== Data entries ==
>>>
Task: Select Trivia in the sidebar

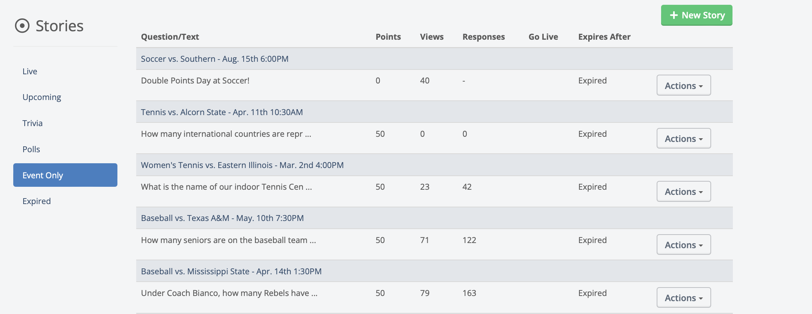Action: 32,123
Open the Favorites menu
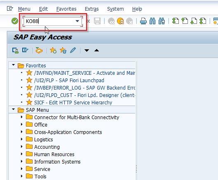 pos(66,9)
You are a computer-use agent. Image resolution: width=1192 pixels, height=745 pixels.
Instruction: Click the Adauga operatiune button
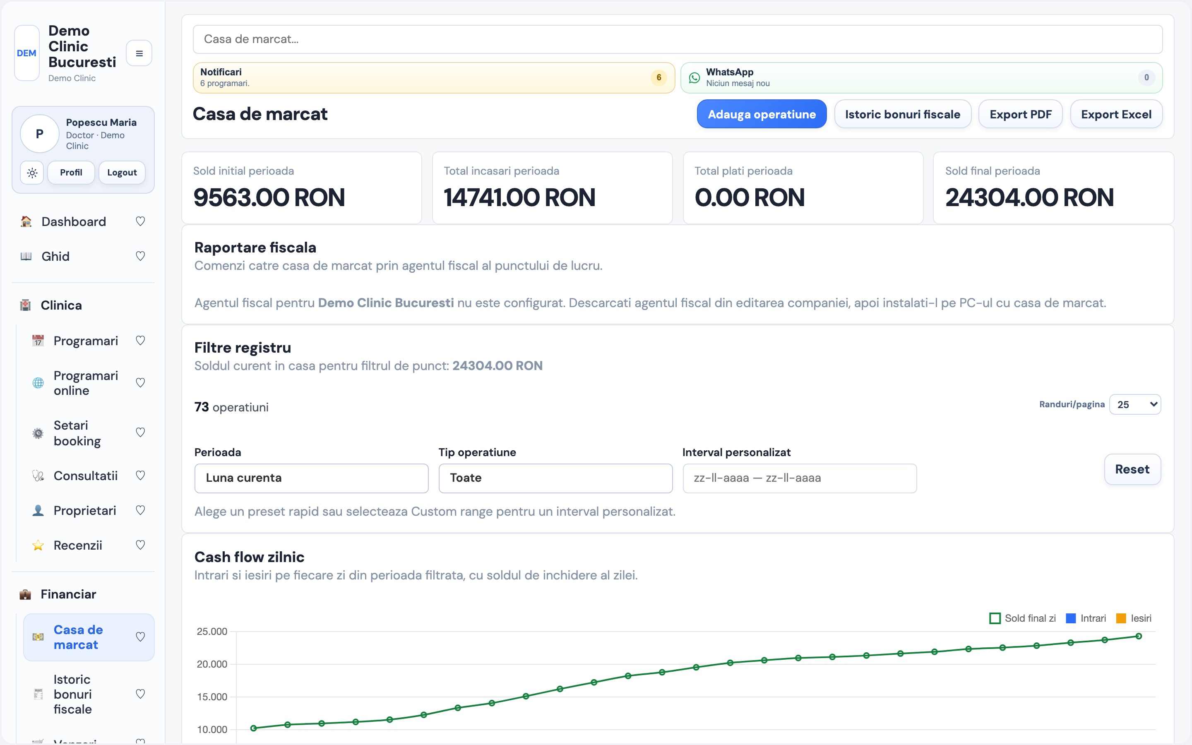coord(762,114)
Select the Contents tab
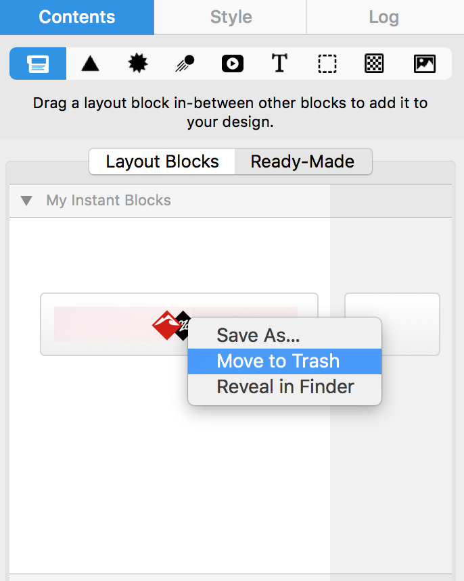Viewport: 464px width, 581px height. [77, 17]
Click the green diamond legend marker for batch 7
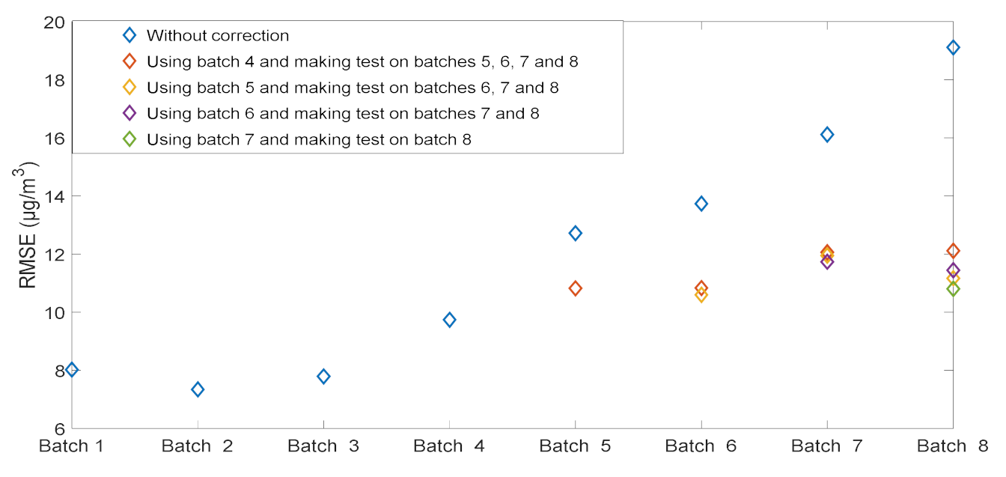Image resolution: width=1006 pixels, height=477 pixels. coord(129,139)
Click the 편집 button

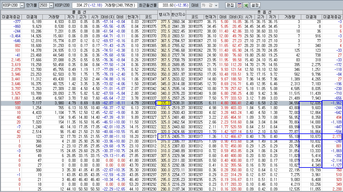point(230,5)
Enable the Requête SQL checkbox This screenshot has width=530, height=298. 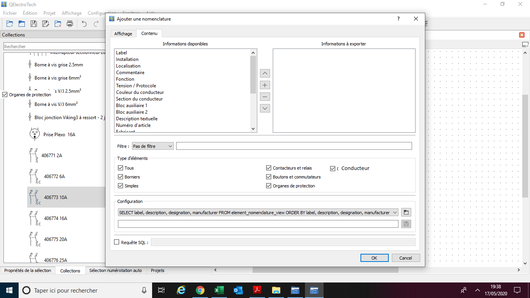117,242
<<<
== What you should do ==
Rewrite the lines starting at the one containing "You are a computer-use" and ending at the one containing "Viewport: 464px width, 581px height. [77, 17]" as a Markdown table with the columns No. and Line, numbering each line and skipping blank lines. Leave the pictures out.

== Written answer ==
| No. | Line |
|---|---|
| 1 | You are a computer-use agent. Image resolution: width=1192 pixels, height=745 pixels. |
| 2 | Instruction: Click the Adauga operatiune button |
| 3 | coord(762,114) |
| 4 | Select the Contents tab |
| 5 | Viewport: 464px width, 581px height. [77, 17] |